Number one, you can move fast because you're like a sole decision maker. If you look at bigger storage operators, let's just take public storage as an example, I am sure that within public storage, you have many, many, many committees that must meet on any transaction that they buy, so someone could say, "Oh, this looks good to me, but let me get the opinion of everybody else", and by the time you get the opinion of everybody else, it might be weeks, it might even be a month or more. And brokers know this, they know that there's no one who is solely accountable, that everything is decided effectively by a committee, that there's multiple chefs in the kitchen, but when you're a first time buyer, you're all on your own, and they know that. If you say, "Okay, I like it, I'm gonna do it", well, they don't need to get any more opinions, and as a result, you can move very, very quickly. So that's one big advantage that has always existed with the small buyer, the startup buyer, the novice buyer, because you have the ability to pull the trigger without asking anyone's permission, you can get things going if you like it right now. And that is a big thing.

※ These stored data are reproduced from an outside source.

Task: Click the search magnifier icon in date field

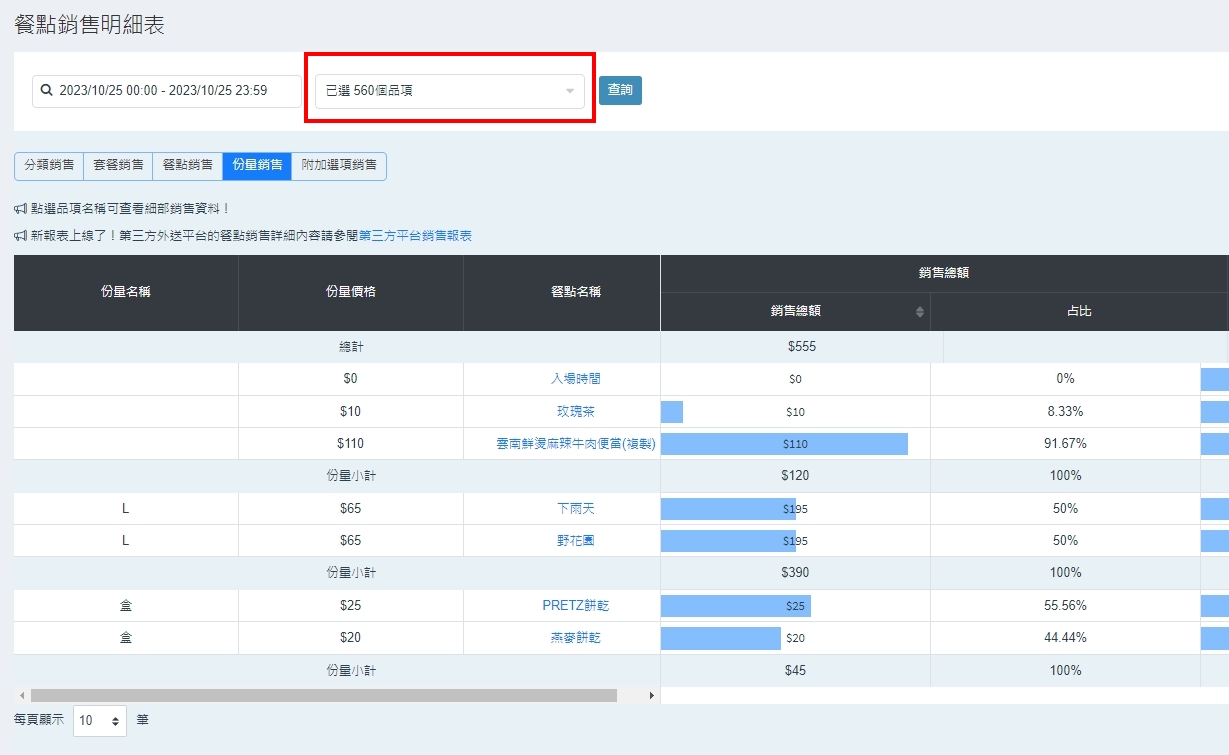Action: pyautogui.click(x=46, y=91)
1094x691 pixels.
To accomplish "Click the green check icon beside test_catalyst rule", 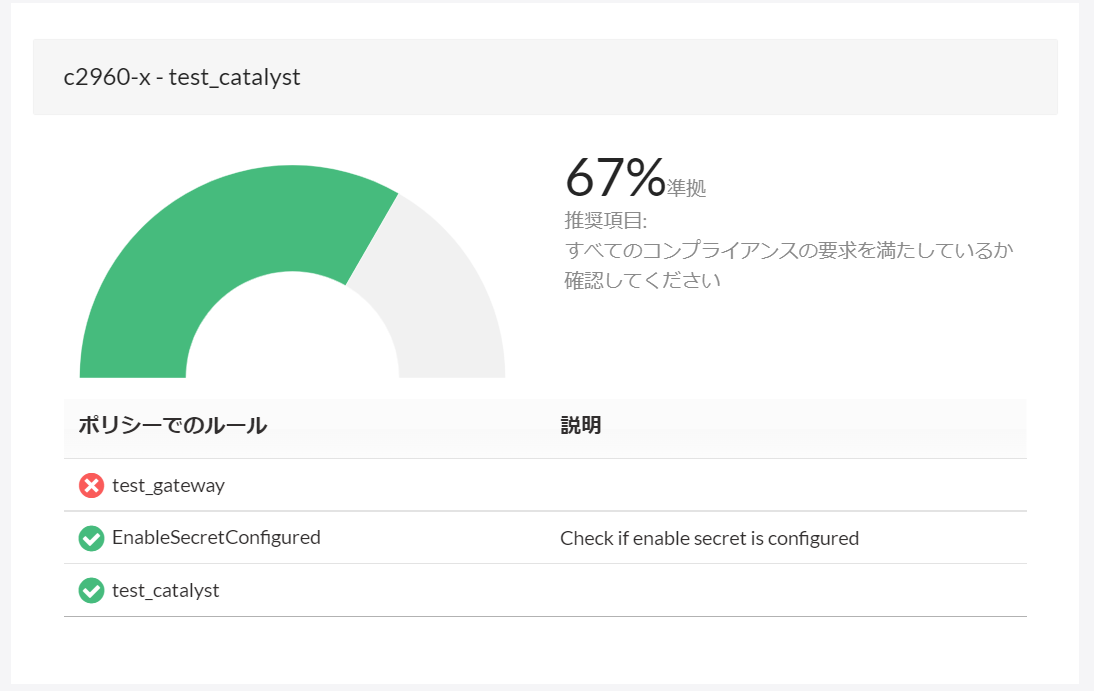I will [x=91, y=591].
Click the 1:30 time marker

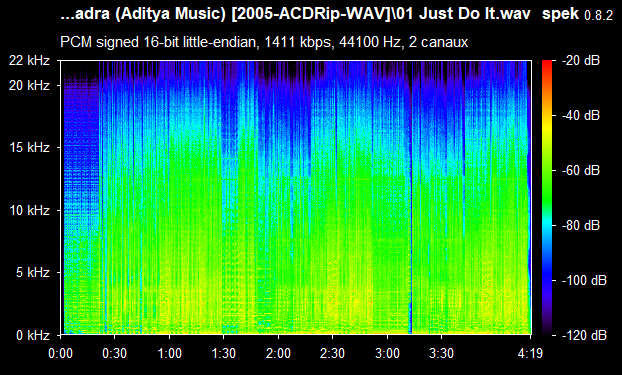[x=224, y=353]
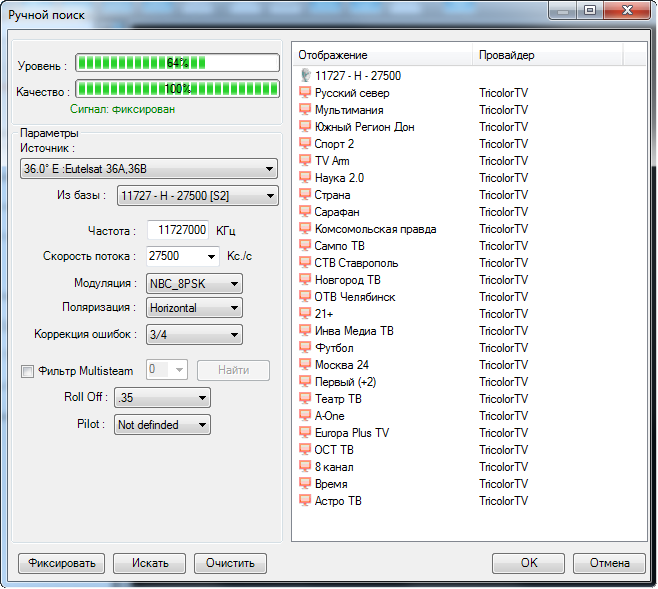Click the TV icon next to Москва 24

click(x=306, y=365)
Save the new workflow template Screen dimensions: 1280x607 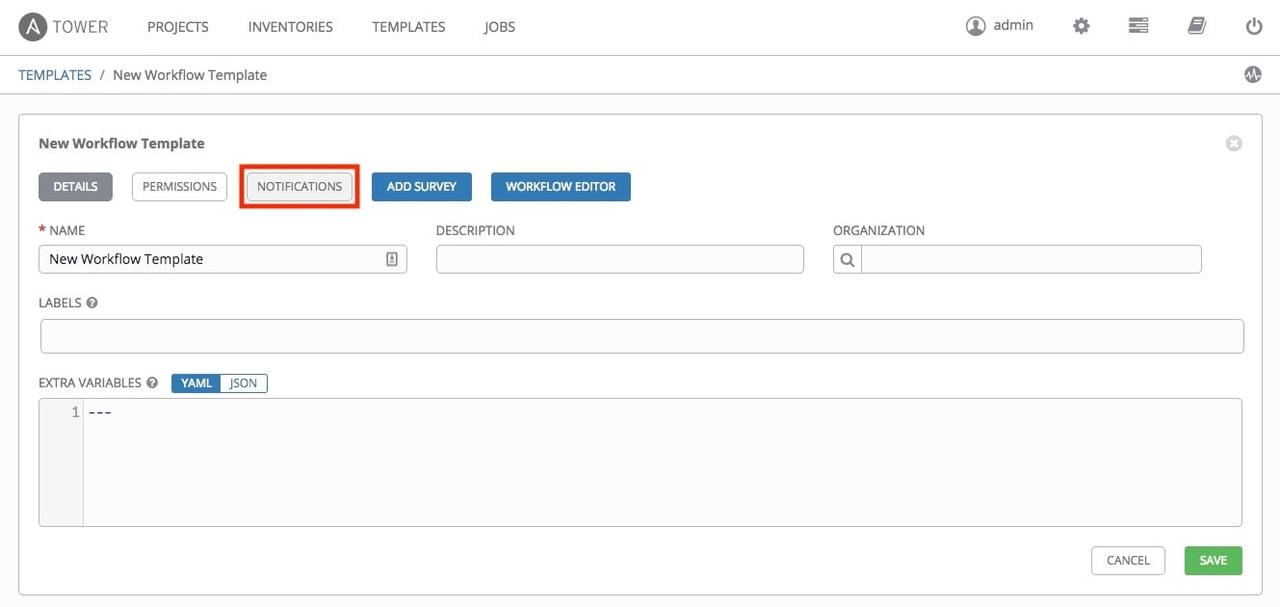[x=1213, y=560]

Another thing about a startup buyer is you will typically be more interested and attracted to smaller deals. Many of the larger storage owners are not. They are always out there looking for big things, big deals, lots of capital needed, and they pass over lots of small deals 'cause they think, "Oh, that's too small for me, I only do the big stuff". So if you have a pension to do the smaller deal size, that's great, because the broker knows that you are more likely to close, than the big company is. The final item, is that the smaller person, the starting out person, they're also willing to do deals that are more troubled, and that again, is a really big deal because there's a lot of turn-around storage facilities out there, particularly in suburban and exurban markets, which are the meat and potatoes today of good profitable deals, no longer the urban stuff, no longer in the heart of the city, that stuff is all doomed, you can forget that stuff. The way the demographics and the population growth is going in America, I don't think that stuff will ever turn around. But in the suburbs and exurbans where you're pressing further out, you're more likely to encounter moms and pops, who don't really know what they're doing.
And a lot of screwed up things is it's your job as a new buyer to fix, and a first-time buyer is more willing to take those things on, they'll say, "Well, you know what, I like this screwed up deal, 'cause it allows me to get in at a lower price point and test up my theories and earn while I learn", big companies won't do that. A lot of your big operators will not buy under certain occupancy levels or certain net income levels. So if you're willing to take on deals with more hair on it, again, the broker knows that and it makes you more attractive as a buyer. The bottom line to it is don't be shy from talking to brokers, don't feel for a minute that other people have an advantage over you, they do not. You, in many ways, have an advantage over them based on the deal. This is Frank Rolfe with the Self Storage University podcast. I hope you enjoyed this. Talk to you again soon.